LISTED ENTRIES below:
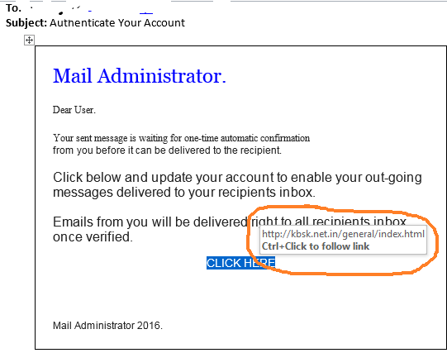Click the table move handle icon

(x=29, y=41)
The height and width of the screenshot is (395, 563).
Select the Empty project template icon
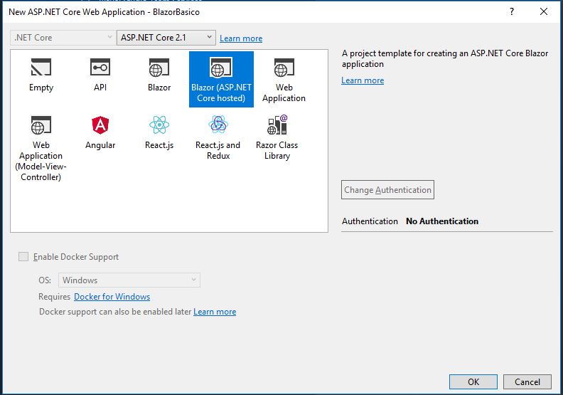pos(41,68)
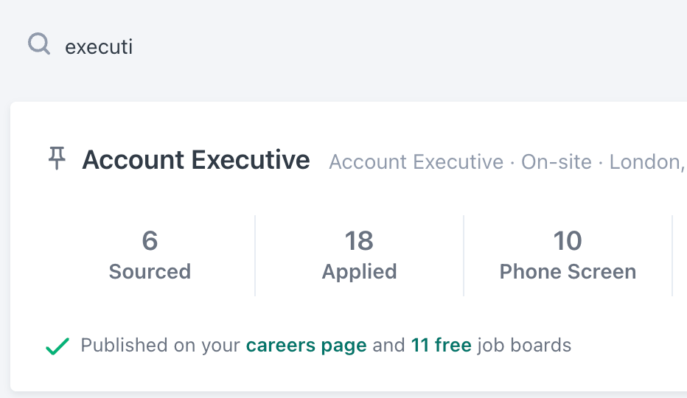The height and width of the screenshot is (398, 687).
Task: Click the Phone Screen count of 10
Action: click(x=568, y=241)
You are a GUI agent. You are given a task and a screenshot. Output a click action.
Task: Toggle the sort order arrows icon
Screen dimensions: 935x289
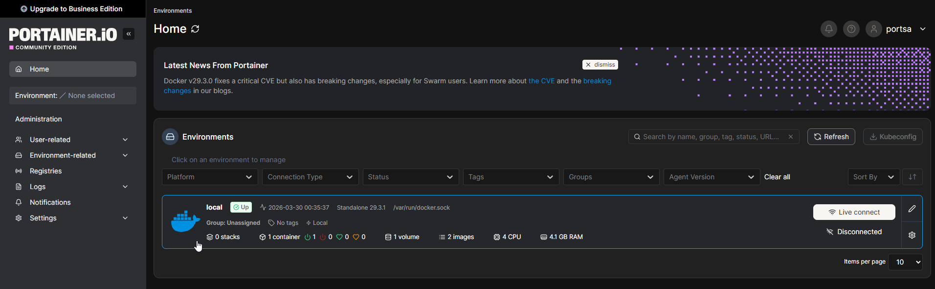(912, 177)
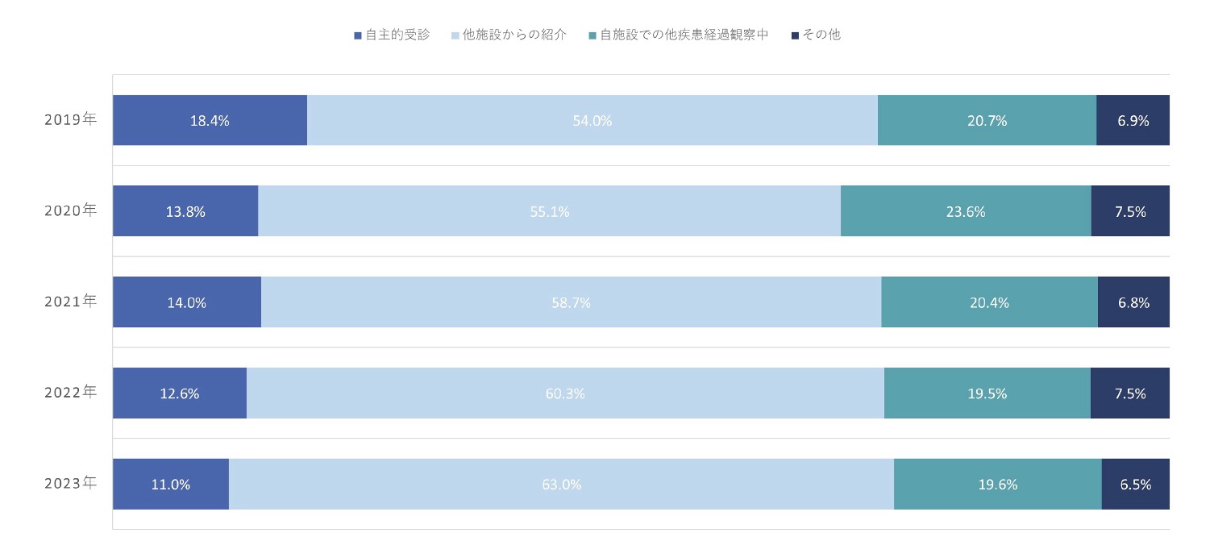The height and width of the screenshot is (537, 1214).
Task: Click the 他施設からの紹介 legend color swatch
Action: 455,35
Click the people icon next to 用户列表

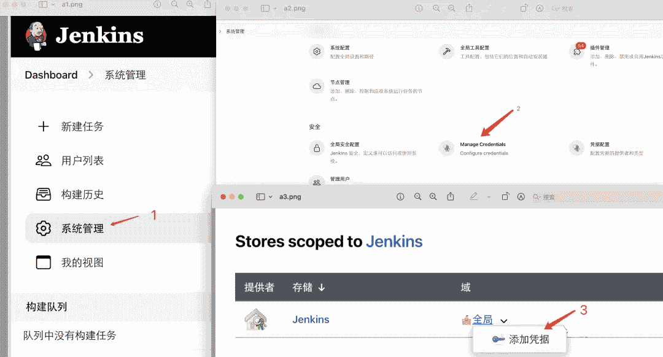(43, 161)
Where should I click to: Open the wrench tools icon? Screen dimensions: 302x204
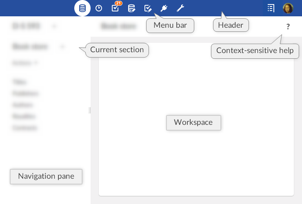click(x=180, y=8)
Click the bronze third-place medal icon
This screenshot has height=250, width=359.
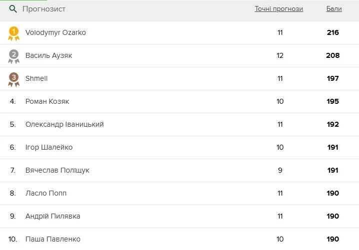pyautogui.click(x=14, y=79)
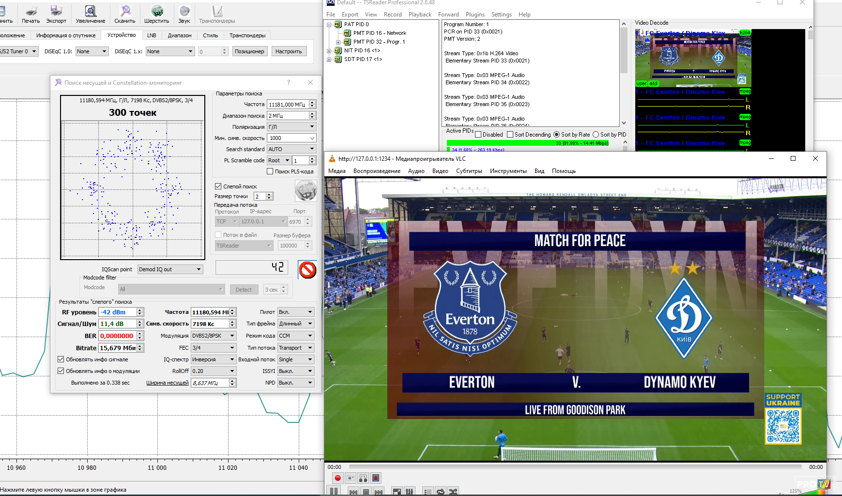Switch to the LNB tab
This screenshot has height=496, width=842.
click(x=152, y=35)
End of LISTED ENTRIES.
LISTED ENTRIES below:
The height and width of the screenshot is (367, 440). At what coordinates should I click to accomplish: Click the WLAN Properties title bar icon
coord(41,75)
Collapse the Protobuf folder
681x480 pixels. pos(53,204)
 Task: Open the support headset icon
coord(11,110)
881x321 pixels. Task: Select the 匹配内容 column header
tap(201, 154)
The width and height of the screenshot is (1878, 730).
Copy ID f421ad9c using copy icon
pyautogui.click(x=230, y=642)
End of LISTED ENTRIES.
TASK BRIEF
Set down again, exactly, every line above from the one with "The height and width of the screenshot is (395, 563)." down to the one with "Task: Toggle the sort order arrows icon", both ends included. No pictures, and nothing else.

TASK RESULT
The height and width of the screenshot is (395, 563).
Select the Empty project template icon
pos(41,68)
The height and width of the screenshot is (398, 687).
Task: Click the Phone Screen count of 10
Action: click(x=568, y=241)
You are a GUI agent. You are given a task and a screenshot. Output a click action.
Task: Toggle the sort order arrows icon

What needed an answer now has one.